Un pendentif sculpté dans un os de paresseux à Santa Elina au Brésil, daté de 27 00 ans.
Une étude publiée dans la revue « Proceedings of the Royal Society B »
La découverte d’ornements anciens façonnés de main humaine rajoute de nouveaux éléments à l’éternel débat sur l’arrivée des premiers Homo sapiens sur le continent américain.

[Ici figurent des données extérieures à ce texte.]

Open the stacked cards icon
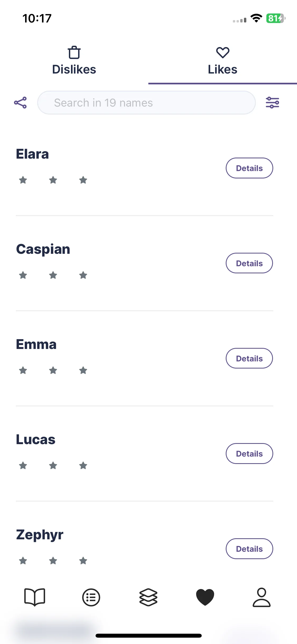The width and height of the screenshot is (297, 644). coord(148,597)
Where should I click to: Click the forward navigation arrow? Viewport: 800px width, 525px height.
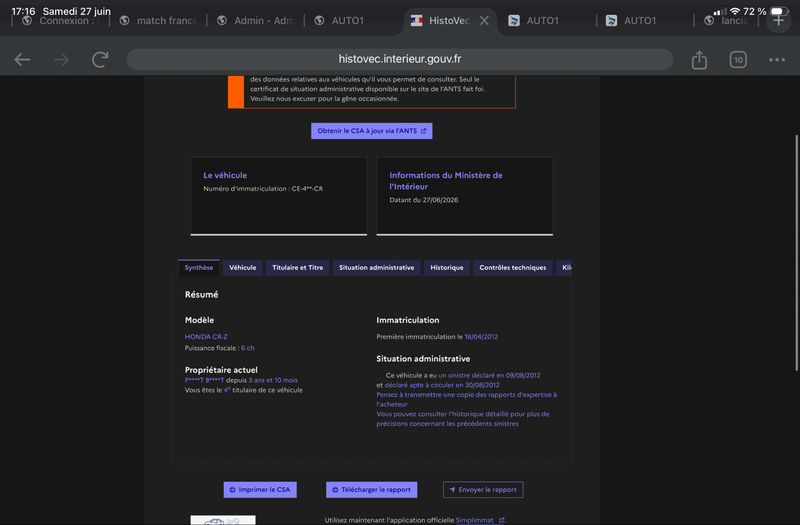coord(61,60)
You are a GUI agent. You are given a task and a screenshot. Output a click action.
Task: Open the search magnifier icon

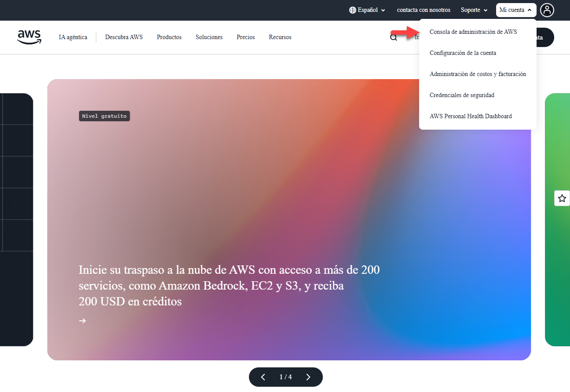(394, 37)
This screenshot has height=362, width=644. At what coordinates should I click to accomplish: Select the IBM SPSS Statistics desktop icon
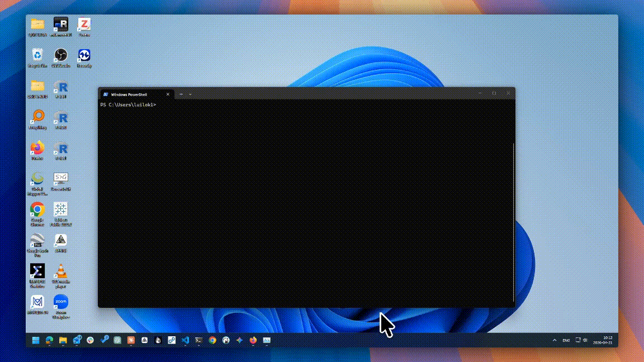[37, 272]
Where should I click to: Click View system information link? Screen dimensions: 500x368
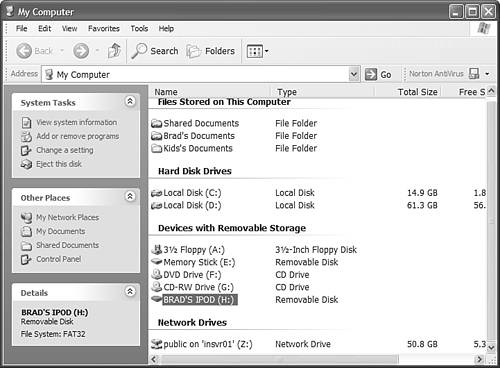[x=76, y=122]
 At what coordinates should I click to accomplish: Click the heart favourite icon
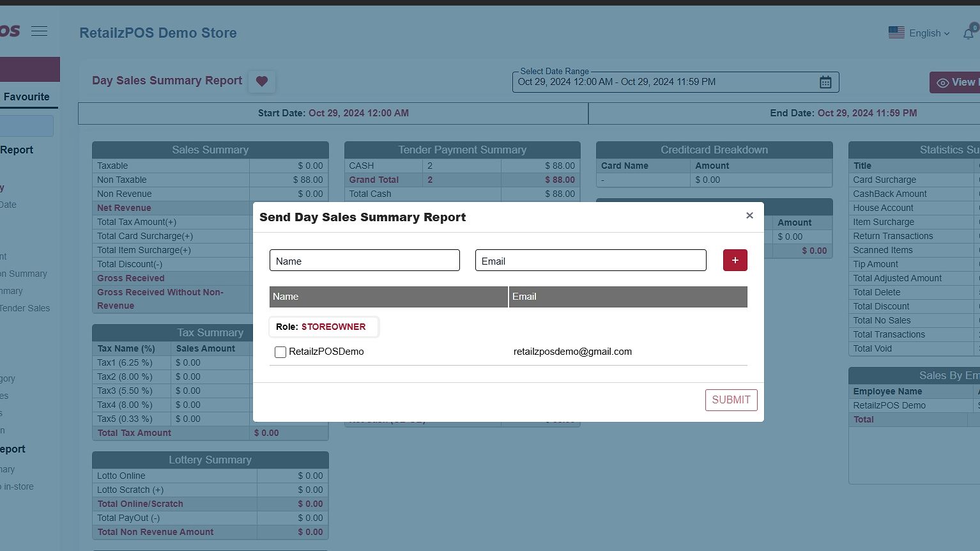(x=261, y=81)
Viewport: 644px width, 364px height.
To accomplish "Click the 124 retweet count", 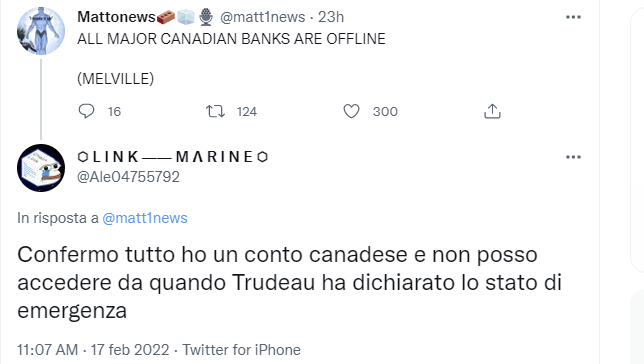I will pos(247,112).

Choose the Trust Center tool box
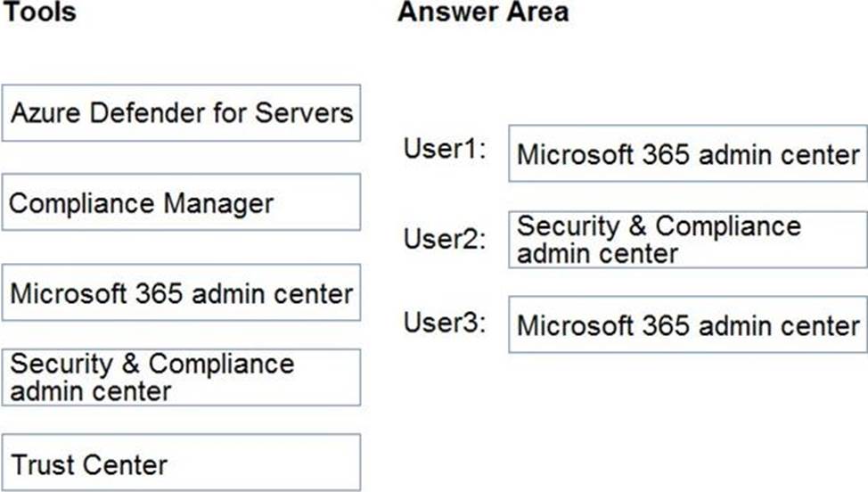(181, 463)
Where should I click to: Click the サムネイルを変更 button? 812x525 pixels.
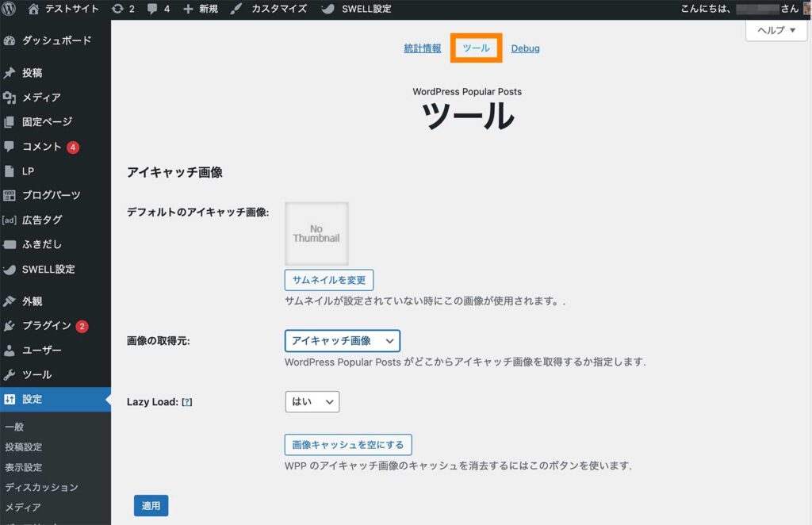coord(328,280)
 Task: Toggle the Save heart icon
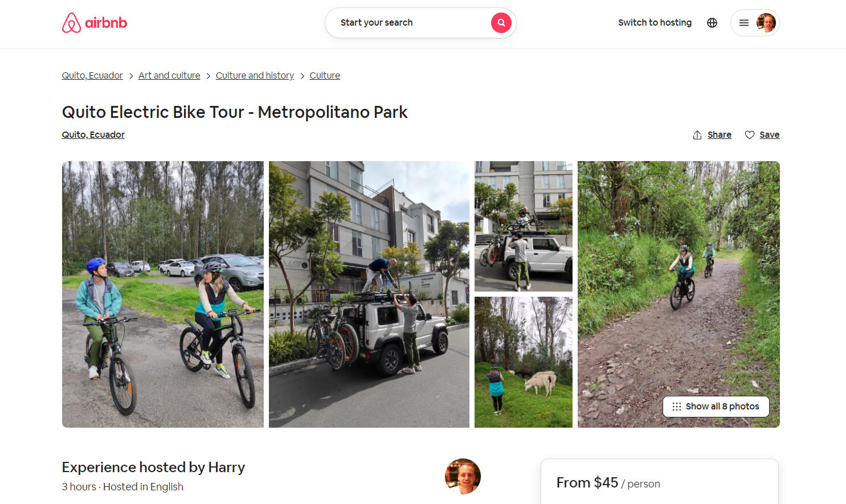[x=750, y=135]
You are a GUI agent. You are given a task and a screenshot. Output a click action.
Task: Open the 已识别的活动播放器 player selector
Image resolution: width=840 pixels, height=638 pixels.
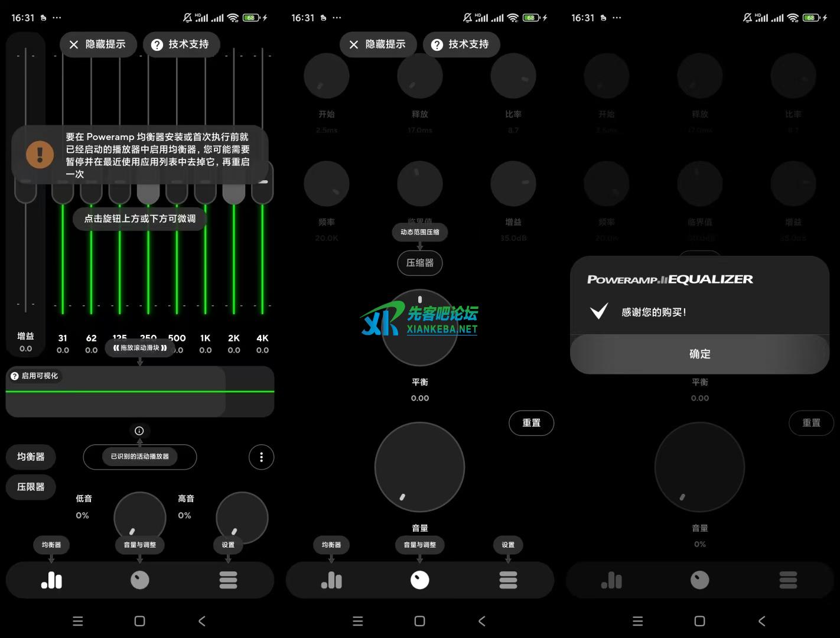point(140,457)
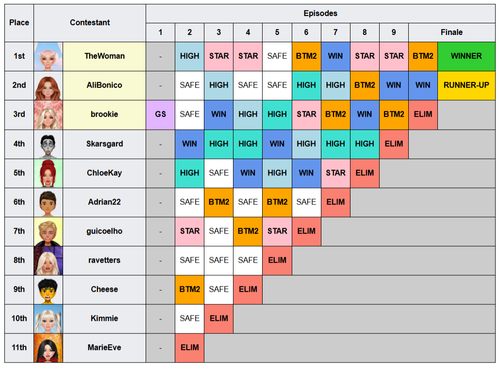Click the purple GS cell for brookie
Image resolution: width=500 pixels, height=370 pixels.
tap(160, 115)
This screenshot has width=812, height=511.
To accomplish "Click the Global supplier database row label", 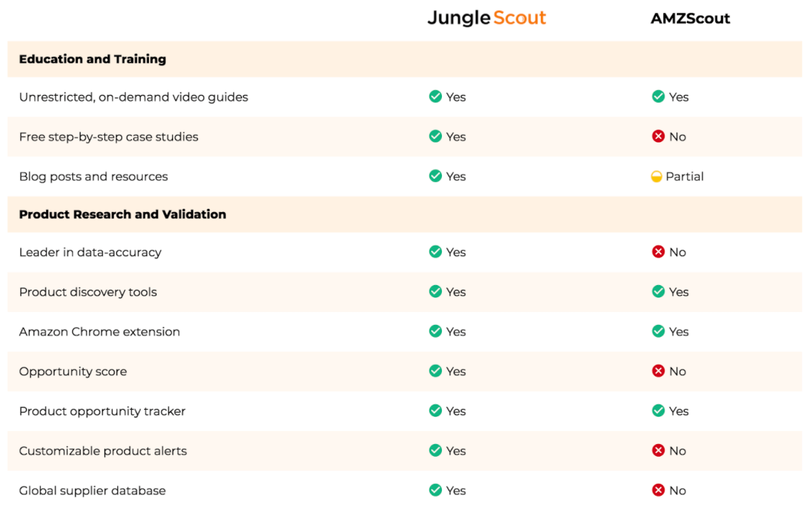I will pyautogui.click(x=92, y=491).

Santa Elina, l’os de paresseux a servi de matière première pour sculpter un pendentifs
Dans le centre du Brésil, les fouilles dans l’abri sous roche de Santa Elina montrent régulièrement des indices de présences humaines successives depuis le dernier maximum glaciaire (LGM) jusqu’au début de l’Holocène. En d’autres mots, même si l’on ne trouve pas d’ossements humains anciens, il semble que les premiers Homo sapiens étaient présent il y a au moins 27 000 ans. Santa Elina fait partie des rares sites au Brésil qui peuvent être datés de plus de 11 500 ans, période où le passage par le détroit de Béring était facilité. C’est à partir des découvertes sur ce gisement qu’une équipe de scientifiques a publié son étude dans dans la revue « Proceedings of the Royal Society B »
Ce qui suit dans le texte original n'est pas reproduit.